The HCPS III Health Education K-5 benchmarks addressed by the knowledge components and situational exercises of the classroom-based instructional activities are identified in the Classroom Lesson Plans. Additionally the pool-based lessons address the benchmarks for the Core Concepts standard topic of Promoting Safety and Preventing Unintentional Injury (HE.K-2.1.4 and HE.3-5.1.4).

Hawaii Physical Education Standards Map  #

The HCPS III Physical Education K-5 benchmarks addressed by the knowledge components, physical skills, and situational exercises of the pool-based instructional activities are illustrated in the HCPS III Physical Education K-5 Matrix.

Parents / caregivers  #

Given the staggering statistic that 88% of fatal childhood drownings occur under adult supervision, the importance of parental/caregiver inclusion in the overall aquatic safety education process cannot be understated. Local and national reports of childhood drowning incidents invariably include statements that an adult was present but did not notice a child was in danger until it was too late or include details of an activity where common safety precautions were neglected.

Although students are the targeted recipients of this curriculum, the parents or primary caregivers of the students become involved in the education process through permission form requirements and the preparation of their children with swimsuits and towels for each pool-lesson day. This necessary attention provides a window of opportunity to remind parents that their application of aquatic safety practices can be crucial to the prevention of drowning and other aquatic injuries for their children and others in their care.
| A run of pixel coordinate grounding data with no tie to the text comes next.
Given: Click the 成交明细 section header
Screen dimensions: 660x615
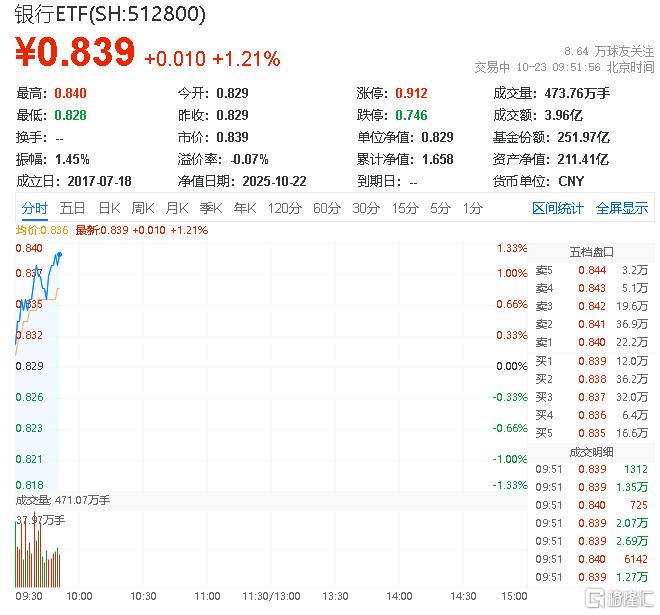Looking at the screenshot, I should point(591,451).
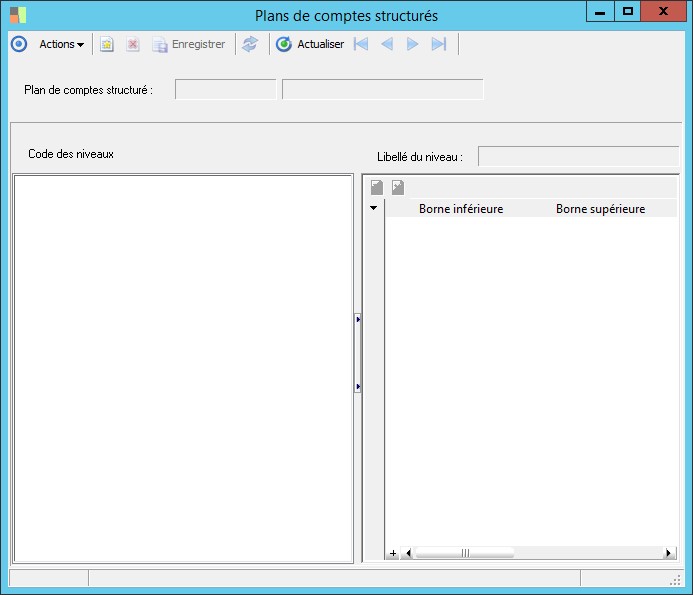Image resolution: width=693 pixels, height=595 pixels.
Task: Click the wide plan description field
Action: [x=382, y=90]

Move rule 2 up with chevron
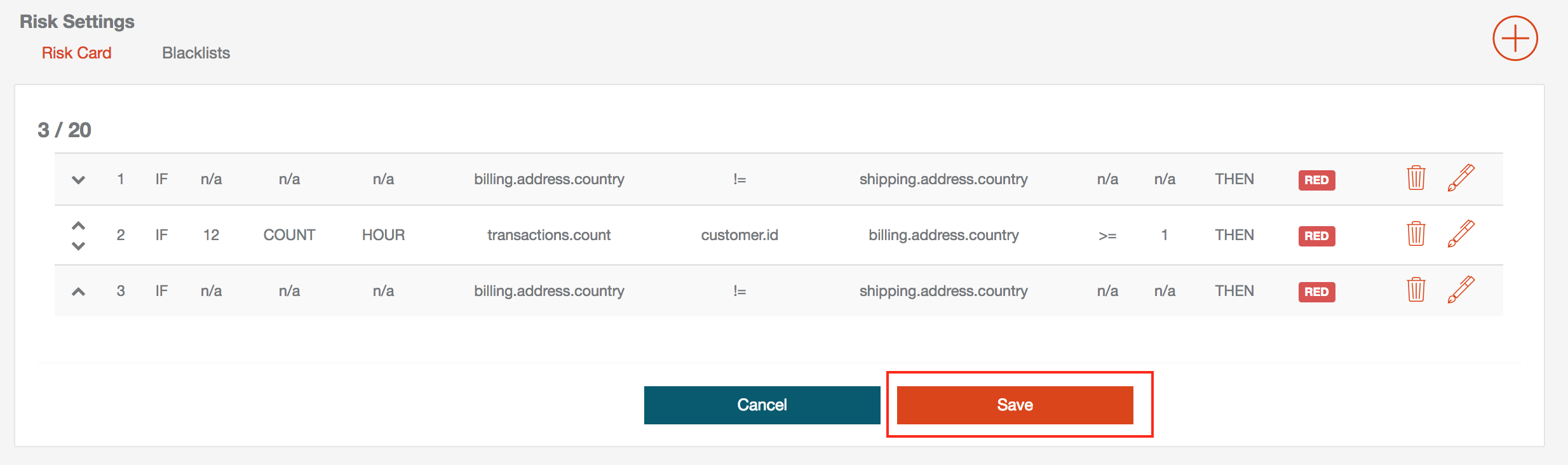tap(78, 226)
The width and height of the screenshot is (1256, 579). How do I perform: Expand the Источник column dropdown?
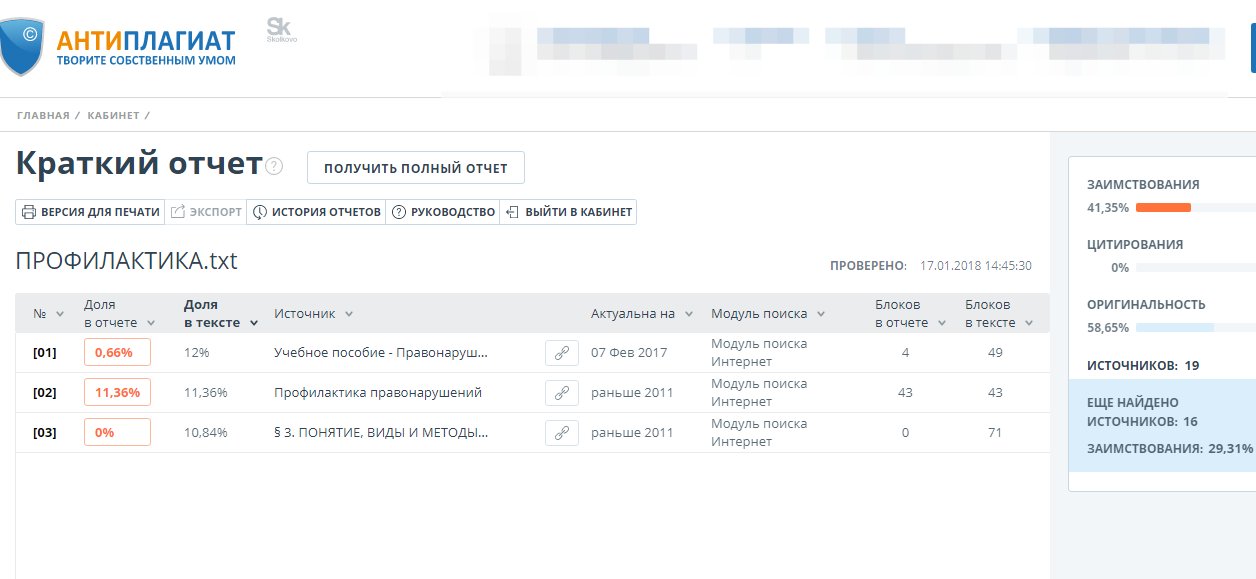click(x=349, y=314)
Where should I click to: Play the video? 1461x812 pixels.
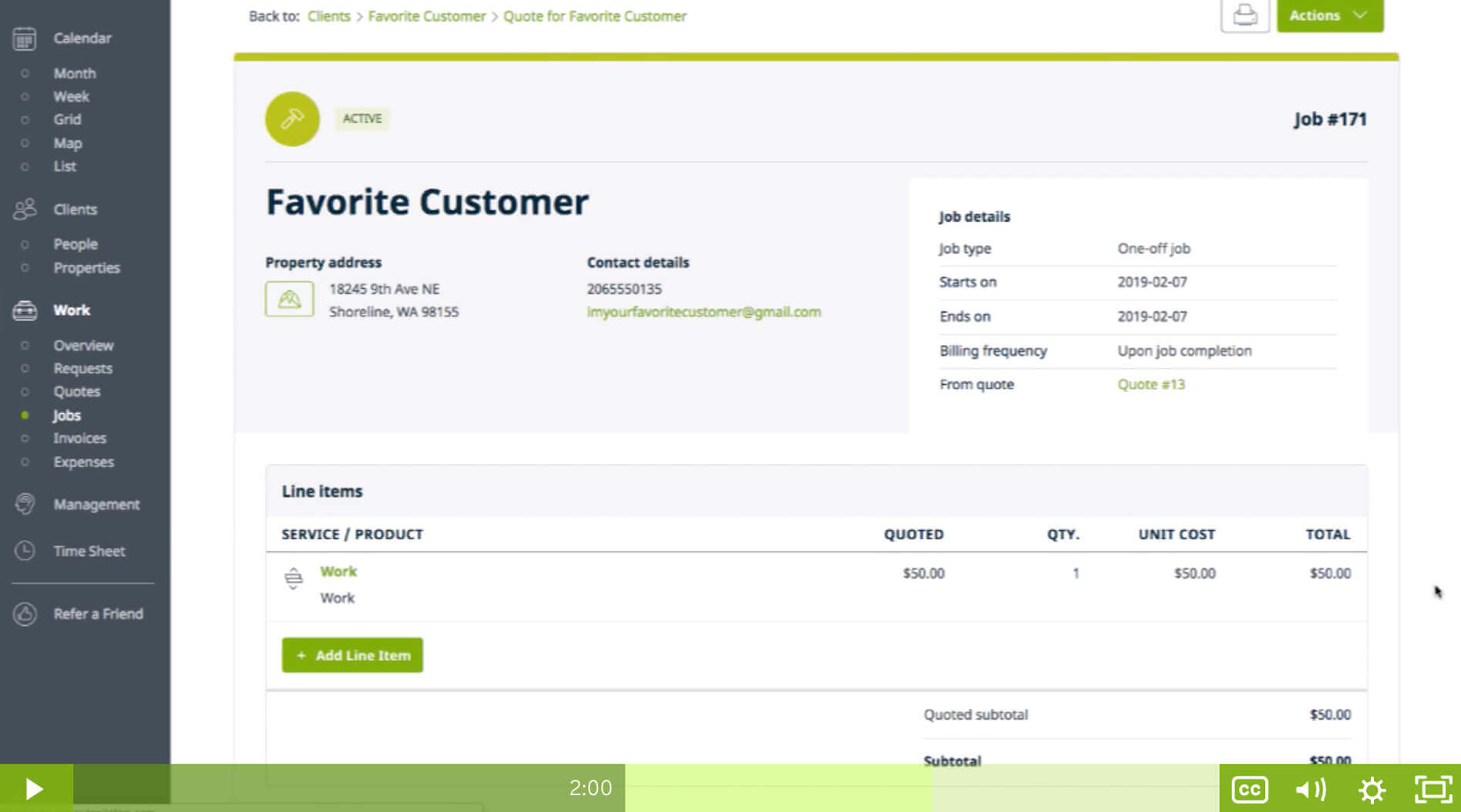click(x=35, y=789)
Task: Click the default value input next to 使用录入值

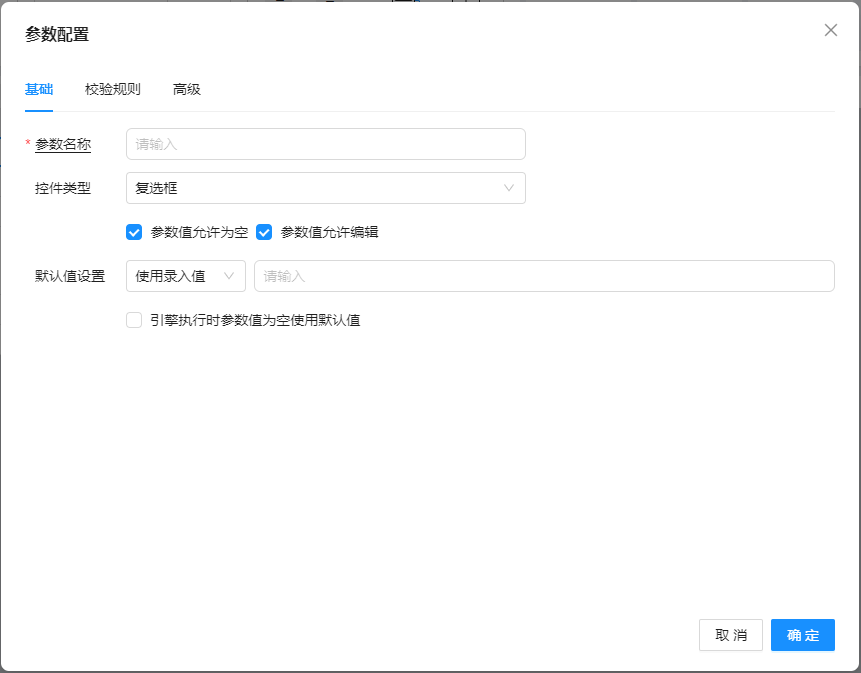Action: click(544, 276)
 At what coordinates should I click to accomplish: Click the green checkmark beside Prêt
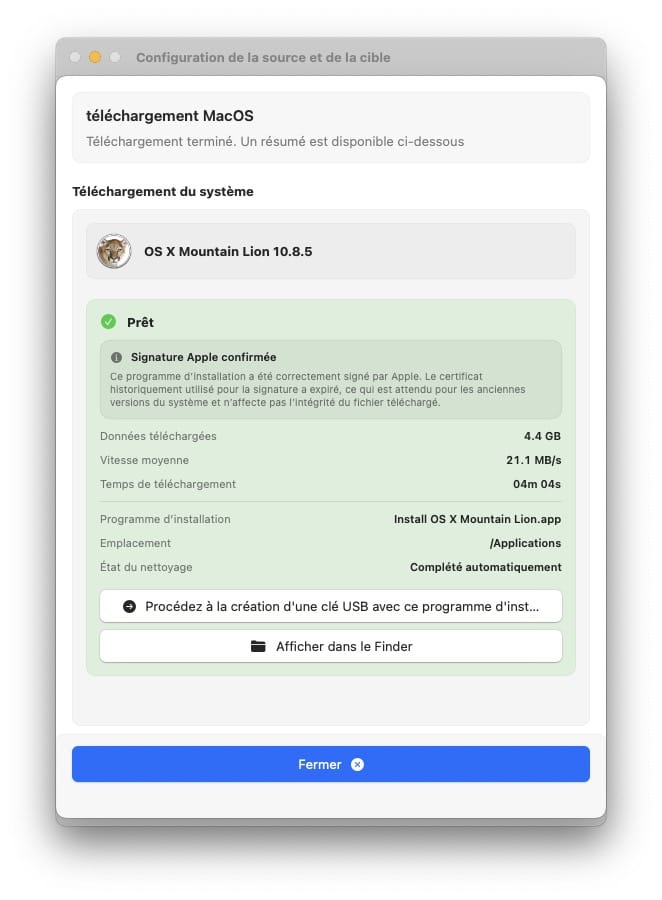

Consistent and targeted messaging to the parents or primary caregivers of students before, during, and after the course can directly address this first layer of protection in the campaign of childhood drowning prevention.

Closing  #

The Hawaii Aquatics Academy attempts not only to promote aquatic safety education but also to modernize that education. A purposefully designed curriculum that aligns with established grade-level health and education standards and wellness objectives can provide a path for broader adoption of aquatic safety education into the overall childhood education process. Through small instruction group sizes and a standardized curriculum, students are provided with the knowledge, skills, and experience necessary to be Water Safer for Life®.